DebruijnExtend is a machine learning algorithm that constructs a probability-based de Bruijn graph using kmers of protein secondary structure fragments associated with a given primary sequence. Once created, edge contraction is used to find paths of highest probability to determine the overall predicted secondary structure.
USING CONDA:
conda env create -f environment.yml
Below are examples of general usage along with building the DB. The most detailed information on usage is featured on the DebruijnExtend Wiki.

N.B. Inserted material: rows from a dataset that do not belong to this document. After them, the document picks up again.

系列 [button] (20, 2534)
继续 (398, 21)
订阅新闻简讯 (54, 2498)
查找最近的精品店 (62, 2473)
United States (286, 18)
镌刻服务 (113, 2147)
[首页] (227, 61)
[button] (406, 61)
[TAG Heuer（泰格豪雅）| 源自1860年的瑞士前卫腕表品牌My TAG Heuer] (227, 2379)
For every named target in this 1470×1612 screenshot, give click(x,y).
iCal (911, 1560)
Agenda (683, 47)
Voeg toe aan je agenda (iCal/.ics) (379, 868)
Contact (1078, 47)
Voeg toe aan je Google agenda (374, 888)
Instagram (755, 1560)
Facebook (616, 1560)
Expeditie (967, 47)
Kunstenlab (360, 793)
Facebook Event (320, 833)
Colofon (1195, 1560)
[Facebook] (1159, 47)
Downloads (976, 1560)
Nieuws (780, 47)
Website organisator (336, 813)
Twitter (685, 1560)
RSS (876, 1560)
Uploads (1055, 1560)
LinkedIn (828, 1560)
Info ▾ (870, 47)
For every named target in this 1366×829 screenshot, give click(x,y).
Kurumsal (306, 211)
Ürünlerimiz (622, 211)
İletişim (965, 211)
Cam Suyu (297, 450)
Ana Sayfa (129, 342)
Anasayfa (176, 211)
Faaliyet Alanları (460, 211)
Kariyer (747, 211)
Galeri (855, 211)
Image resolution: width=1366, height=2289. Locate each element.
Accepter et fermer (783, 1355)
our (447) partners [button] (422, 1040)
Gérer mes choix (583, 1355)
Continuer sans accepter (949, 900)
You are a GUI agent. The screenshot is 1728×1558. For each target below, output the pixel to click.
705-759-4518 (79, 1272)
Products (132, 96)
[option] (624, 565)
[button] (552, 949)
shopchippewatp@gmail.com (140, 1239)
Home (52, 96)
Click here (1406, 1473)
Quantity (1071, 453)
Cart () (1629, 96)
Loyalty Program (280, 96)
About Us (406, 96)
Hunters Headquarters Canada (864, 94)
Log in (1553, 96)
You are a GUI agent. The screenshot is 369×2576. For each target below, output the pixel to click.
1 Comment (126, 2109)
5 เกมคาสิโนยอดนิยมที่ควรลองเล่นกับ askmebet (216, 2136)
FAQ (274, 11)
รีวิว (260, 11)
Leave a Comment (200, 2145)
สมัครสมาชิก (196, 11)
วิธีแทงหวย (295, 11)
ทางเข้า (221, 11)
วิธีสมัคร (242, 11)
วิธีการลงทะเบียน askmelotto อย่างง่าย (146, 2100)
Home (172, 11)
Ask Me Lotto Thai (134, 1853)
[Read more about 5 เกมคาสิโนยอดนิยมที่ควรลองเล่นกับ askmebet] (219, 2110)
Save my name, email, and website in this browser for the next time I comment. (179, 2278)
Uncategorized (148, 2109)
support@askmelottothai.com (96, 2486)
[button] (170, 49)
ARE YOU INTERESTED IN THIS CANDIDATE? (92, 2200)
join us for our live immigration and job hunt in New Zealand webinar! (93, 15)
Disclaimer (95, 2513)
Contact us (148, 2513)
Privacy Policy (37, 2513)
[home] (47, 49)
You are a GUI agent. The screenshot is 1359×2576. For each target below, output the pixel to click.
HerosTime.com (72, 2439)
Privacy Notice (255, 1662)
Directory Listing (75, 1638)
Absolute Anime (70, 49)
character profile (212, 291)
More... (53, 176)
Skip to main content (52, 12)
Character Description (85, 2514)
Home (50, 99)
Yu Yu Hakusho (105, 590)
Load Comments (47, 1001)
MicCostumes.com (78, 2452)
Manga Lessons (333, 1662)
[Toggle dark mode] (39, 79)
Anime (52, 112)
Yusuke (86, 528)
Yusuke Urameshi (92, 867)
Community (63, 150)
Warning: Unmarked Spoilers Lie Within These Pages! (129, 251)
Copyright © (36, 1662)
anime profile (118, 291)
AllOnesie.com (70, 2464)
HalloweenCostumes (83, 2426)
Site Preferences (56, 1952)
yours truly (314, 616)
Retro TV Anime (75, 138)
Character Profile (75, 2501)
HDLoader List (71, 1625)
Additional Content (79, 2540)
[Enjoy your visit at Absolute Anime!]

- run the following command to test dependencies (and general usage; kmer size of 4):
python DebruijnExtend.py --input examples/gfp.fasta --hash_table prot_hashtables/prothashtable_4.p --output_file example_out
- To use a custom kmer size (here we use size of 6), run the following:
python3 DebruijnExtend.py --hash_table 6 -i examples/gfp.fasta -o result.ss3
This creates the following hash file: HashtableData/hashtable_k6.pickle
- To run the tool on the custom kmer size, run the following:
python DebruijnExtend.py --input examples/gfp.fasta --hash_table HashtableData/hashtable_k6.pickle --output_file example_out
The input fasta file may be a single protein or a multifasta. The ordering of the output file will have the same format with the predicted 3-state secondary structure appearing below the name of the protein.